What you return should match the data exactly, from the first line to the last.

Entries taken from a collection:
-- Opening Marker --

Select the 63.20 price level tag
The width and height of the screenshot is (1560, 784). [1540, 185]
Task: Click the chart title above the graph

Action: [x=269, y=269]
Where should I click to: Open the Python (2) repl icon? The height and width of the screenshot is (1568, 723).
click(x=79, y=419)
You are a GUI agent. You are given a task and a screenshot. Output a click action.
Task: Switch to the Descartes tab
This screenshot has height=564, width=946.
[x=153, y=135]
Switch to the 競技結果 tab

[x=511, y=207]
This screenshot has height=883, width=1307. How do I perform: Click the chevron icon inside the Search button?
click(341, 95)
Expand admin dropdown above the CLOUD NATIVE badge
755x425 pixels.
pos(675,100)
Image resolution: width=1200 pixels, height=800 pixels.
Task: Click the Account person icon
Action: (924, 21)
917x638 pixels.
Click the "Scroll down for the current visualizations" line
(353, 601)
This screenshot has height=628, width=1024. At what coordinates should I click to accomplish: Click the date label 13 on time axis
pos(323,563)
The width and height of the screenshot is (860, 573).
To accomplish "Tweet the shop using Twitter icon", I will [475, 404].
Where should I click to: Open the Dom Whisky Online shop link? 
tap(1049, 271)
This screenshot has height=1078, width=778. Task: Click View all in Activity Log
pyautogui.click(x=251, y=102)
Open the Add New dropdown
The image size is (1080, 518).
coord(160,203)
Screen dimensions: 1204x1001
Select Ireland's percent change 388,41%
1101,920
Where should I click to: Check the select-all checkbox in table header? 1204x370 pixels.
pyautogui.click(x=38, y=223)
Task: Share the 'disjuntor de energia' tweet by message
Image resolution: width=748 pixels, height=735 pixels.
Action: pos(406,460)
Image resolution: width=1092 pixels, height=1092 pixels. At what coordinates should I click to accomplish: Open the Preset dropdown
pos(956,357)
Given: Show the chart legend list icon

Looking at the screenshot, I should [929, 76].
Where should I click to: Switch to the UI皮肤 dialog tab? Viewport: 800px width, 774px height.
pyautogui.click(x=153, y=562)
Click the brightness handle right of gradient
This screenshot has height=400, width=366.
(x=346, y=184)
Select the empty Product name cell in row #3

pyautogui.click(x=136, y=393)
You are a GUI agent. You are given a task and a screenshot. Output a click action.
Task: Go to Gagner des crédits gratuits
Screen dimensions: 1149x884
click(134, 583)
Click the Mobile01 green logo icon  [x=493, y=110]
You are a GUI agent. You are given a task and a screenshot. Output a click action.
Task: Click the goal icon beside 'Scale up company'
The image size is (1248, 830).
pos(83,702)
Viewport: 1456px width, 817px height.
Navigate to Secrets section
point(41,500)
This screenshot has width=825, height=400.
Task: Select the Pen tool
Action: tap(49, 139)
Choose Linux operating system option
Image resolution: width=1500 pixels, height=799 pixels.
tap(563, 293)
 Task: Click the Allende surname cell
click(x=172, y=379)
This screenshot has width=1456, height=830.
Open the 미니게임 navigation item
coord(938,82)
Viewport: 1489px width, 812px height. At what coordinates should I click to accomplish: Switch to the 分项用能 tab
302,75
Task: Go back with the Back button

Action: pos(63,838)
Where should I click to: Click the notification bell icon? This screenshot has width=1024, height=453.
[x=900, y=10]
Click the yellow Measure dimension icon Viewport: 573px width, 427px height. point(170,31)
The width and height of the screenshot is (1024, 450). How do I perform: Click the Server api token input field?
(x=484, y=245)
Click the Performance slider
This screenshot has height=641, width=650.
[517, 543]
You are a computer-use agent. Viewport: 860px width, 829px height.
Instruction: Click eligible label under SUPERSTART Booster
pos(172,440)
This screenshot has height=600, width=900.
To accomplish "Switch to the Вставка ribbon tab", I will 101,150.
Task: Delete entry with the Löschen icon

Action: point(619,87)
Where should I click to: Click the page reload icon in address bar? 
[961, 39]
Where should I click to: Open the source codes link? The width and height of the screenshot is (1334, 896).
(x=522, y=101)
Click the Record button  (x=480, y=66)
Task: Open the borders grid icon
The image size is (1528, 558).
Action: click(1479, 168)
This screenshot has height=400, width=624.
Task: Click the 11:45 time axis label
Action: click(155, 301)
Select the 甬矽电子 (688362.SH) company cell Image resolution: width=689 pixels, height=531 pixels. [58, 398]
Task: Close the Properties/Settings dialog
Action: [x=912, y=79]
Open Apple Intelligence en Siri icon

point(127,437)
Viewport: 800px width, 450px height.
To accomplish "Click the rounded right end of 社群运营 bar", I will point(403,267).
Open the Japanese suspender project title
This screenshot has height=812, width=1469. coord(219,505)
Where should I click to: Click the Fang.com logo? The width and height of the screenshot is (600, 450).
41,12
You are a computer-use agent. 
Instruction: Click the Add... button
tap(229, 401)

-- Closing Marker --

● Your response:
Select the 63.20 price level tag
The width and height of the screenshot is (1560, 784). [1540, 185]
Task: Click the chart title above the graph

Action: [x=269, y=269]
Where should I click to: Open the Python (2) repl icon? The height and width of the screenshot is (1568, 723).
click(x=79, y=419)
You are a GUI agent. You are given a task and a screenshot. Output a click action.
Task: Switch to the Descartes tab
This screenshot has height=564, width=946.
[x=153, y=135]
Switch to the 競技結果 tab

[x=511, y=207]
This screenshot has height=883, width=1307. How do I perform: Click the chevron icon inside the Search button?
click(341, 95)
Expand admin dropdown above the CLOUD NATIVE badge
755x425 pixels.
pos(675,100)
Image resolution: width=1200 pixels, height=800 pixels.
Task: Click the Account person icon
Action: (924, 21)
917x638 pixels.
Click the "Scroll down for the current visualizations" line
(353, 601)
This screenshot has height=628, width=1024. At what coordinates should I click to accomplish: Click the date label 13 on time axis
pos(323,563)
The width and height of the screenshot is (860, 573).
To accomplish "Tweet the shop using Twitter icon", I will [475, 404].
Where should I click to: Open the Dom Whisky Online shop link? 
tap(1049, 271)
This screenshot has height=1078, width=778. Task: Click View all in Activity Log
pyautogui.click(x=251, y=102)
Open the Add New dropdown
The image size is (1080, 518).
coord(160,203)
Screen dimensions: 1204x1001
Select Ireland's percent change 388,41%
1101,920
Where should I click to: Check the select-all checkbox in table header? 1204x370 pixels.
pyautogui.click(x=38, y=223)
Task: Share the 'disjuntor de energia' tweet by message
Image resolution: width=748 pixels, height=735 pixels.
Action: pos(406,460)
Image resolution: width=1092 pixels, height=1092 pixels. At what coordinates should I click to accomplish: Open the Preset dropdown
pos(956,357)
Given: Show the chart legend list icon

Looking at the screenshot, I should [929, 76].
Where should I click to: Switch to the UI皮肤 dialog tab? Viewport: 800px width, 774px height.
pyautogui.click(x=153, y=562)
Click the brightness handle right of gradient
This screenshot has height=400, width=366.
(x=346, y=184)
Select the empty Product name cell in row #3

pyautogui.click(x=136, y=393)
You are a GUI agent. You are given a task and a screenshot. Output a click action.
Task: Go to Gagner des crédits gratuits
Screen dimensions: 1149x884
click(134, 583)
Click the Mobile01 green logo icon  [x=493, y=110]
You are a GUI agent. You are given a task and a screenshot. Output a click action.
Task: Click the goal icon beside 'Scale up company'
The image size is (1248, 830).
pos(83,702)
Viewport: 1456px width, 817px height.
Navigate to Secrets section
point(41,500)
This screenshot has width=825, height=400.
Task: Select the Pen tool
Action: tap(49, 139)
Choose Linux operating system option
Image resolution: width=1500 pixels, height=799 pixels.
tap(563, 293)
 Task: Click the Allende surname cell
click(x=172, y=379)
This screenshot has width=1456, height=830.
Open the 미니게임 navigation item
coord(938,82)
Viewport: 1489px width, 812px height. At what coordinates should I click to accomplish: Switch to the 分项用能 tab
302,75
Task: Go back with the Back button

Action: pos(63,838)
Where should I click to: Click the notification bell icon? This screenshot has width=1024, height=453.
[x=900, y=10]
Click the yellow Measure dimension icon Viewport: 573px width, 427px height. point(170,31)
The width and height of the screenshot is (1024, 450). How do I perform: Click the Server api token input field?
(x=484, y=245)
Click the Performance slider
This screenshot has height=641, width=650.
[517, 543]
You are a computer-use agent. Viewport: 860px width, 829px height.
Instruction: Click eligible label under SUPERSTART Booster
pos(172,440)
This screenshot has height=600, width=900.
To accomplish "Switch to the Вставка ribbon tab", I will 101,150.
Task: Delete entry with the Löschen icon

Action: point(619,87)
Where should I click to: Click the page reload icon in address bar? 
[961, 39]
Where should I click to: Open the source codes link? The width and height of the screenshot is (1334, 896).
(x=522, y=101)
Click the Record button  (x=480, y=66)
Task: Open the borders grid icon
The image size is (1528, 558).
Action: click(1479, 168)
This screenshot has height=400, width=624.
Task: Click the 11:45 time axis label
Action: click(155, 301)
Select the 甬矽电子 (688362.SH) company cell Image resolution: width=689 pixels, height=531 pixels. [58, 398]
Task: Close the Properties/Settings dialog
Action: [x=912, y=79]
Open Apple Intelligence en Siri icon

point(127,437)
Viewport: 800px width, 450px height.
To accomplish "Click the rounded right end of 社群运营 bar", I will point(403,267).
Open the Japanese suspender project title
This screenshot has height=812, width=1469. coord(219,505)
Where should I click to: Click the Fang.com logo? The width and height of the screenshot is (600, 450).
41,12
You are a computer-use agent. 
Instruction: Click the Add... button
tap(229, 401)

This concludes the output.